The city of Dunedin and town of Oamaru both have many fine examples of Oamaru stone edifices, such as St Patrick's Basilica. The stone was used widely on buildings in many parts of New Zealand, including in the construction of both the Town Hall and the Chief Post Office in Auckland.

The stone has been prominently used in combination with the more hard-wearing bluestone basalt found in many parts of the southern South Island, creating a distinctive style of dark grey basalt walls with lighter Oamaru stone facings. Notable buildings to use this combination include the Dunedin Railway Station, Otago University Registry Building, Dunedin Law Courts, and Christchurch Arts Centre. In Oamaru itself the stone is most commonly found as the primary construction material, with many of the town's more notable buildings (such as the Waitaki District Council building) showing its distinctive creamy colour.

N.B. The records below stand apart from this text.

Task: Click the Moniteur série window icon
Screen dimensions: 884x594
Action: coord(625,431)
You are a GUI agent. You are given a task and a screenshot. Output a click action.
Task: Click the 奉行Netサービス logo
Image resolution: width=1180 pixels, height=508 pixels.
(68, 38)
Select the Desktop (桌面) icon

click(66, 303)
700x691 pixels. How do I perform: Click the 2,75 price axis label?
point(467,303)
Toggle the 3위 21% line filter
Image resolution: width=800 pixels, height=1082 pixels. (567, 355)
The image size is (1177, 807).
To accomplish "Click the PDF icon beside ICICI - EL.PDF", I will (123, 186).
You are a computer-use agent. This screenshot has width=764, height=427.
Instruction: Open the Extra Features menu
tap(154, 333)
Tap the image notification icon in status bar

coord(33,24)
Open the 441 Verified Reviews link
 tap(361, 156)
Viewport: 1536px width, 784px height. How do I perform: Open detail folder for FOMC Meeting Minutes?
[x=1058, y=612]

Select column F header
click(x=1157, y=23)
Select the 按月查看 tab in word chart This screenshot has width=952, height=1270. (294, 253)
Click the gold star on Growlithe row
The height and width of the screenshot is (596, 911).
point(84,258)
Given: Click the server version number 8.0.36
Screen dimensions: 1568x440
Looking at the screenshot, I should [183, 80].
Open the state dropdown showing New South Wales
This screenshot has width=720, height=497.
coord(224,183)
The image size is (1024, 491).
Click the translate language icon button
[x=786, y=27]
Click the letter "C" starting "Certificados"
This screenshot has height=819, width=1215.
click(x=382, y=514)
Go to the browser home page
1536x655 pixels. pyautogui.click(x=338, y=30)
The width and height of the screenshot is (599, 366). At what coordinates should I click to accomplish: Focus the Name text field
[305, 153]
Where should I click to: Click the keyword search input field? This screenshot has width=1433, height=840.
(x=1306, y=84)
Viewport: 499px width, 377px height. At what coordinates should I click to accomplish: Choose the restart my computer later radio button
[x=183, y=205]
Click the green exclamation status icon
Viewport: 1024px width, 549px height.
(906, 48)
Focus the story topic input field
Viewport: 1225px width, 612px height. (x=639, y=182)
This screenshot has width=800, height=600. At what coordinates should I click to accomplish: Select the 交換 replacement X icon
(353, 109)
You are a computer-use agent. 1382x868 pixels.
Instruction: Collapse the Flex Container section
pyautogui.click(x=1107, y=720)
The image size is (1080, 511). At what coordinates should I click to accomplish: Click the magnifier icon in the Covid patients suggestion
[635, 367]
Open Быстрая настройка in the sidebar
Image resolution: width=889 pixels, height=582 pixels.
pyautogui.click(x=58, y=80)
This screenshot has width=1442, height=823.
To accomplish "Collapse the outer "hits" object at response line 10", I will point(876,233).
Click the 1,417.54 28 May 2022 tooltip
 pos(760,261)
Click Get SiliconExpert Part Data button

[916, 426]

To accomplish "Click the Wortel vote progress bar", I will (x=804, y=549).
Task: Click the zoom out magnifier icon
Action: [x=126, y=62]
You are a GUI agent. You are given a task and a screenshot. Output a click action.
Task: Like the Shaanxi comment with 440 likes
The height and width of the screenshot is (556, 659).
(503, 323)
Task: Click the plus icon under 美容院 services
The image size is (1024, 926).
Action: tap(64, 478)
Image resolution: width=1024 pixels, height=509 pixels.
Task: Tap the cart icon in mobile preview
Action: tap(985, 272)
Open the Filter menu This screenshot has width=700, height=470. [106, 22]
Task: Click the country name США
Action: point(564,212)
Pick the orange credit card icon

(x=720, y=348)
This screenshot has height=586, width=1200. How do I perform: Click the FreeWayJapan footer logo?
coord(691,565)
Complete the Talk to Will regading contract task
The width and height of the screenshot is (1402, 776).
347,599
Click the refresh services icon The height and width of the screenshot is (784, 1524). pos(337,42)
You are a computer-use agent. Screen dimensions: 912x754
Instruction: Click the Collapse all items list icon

Its ease of working also appeals to sculptors and examples of Oamaru stone sculpture can be found throughout New Zealand.

==Chemistry==
The source of the stone is a 40-metre thick deposit inland from Oamaru consisting of bryozoan limestone. Oamaru stone is limestone with a uniform granular creamy white consistency and colour. Predominantly (90%) calcium carbonate, trace chemicals within it include alumina (1.5%), iron oxide (0.5%) and silica (0.5%). Its chemistry makes it similar to the Ketton stone oolite of southern England and France's Caen stone, though it is considerably lighter in weight at 1.68 tonnes per cubic metre when freshly quarried, and 1.47 tonnes per cubic metre when completely dry.

The stone is porous, making it susceptible to weathering in damp conditions, but sturdy in a moderate to dry climate. It is soft when first quarried, hardening on exposure to air. This, along with its uniform texture, makes it excellent for sculptural and ornamental purposes. The finished stonework has a creamy, sandy colour. It is not strongly resistant to pollution, and can be prone to surface crumbling, but is excellent as a material for internal architectural ornamentation. It is also greatly used for free-standing carvings and sculptures.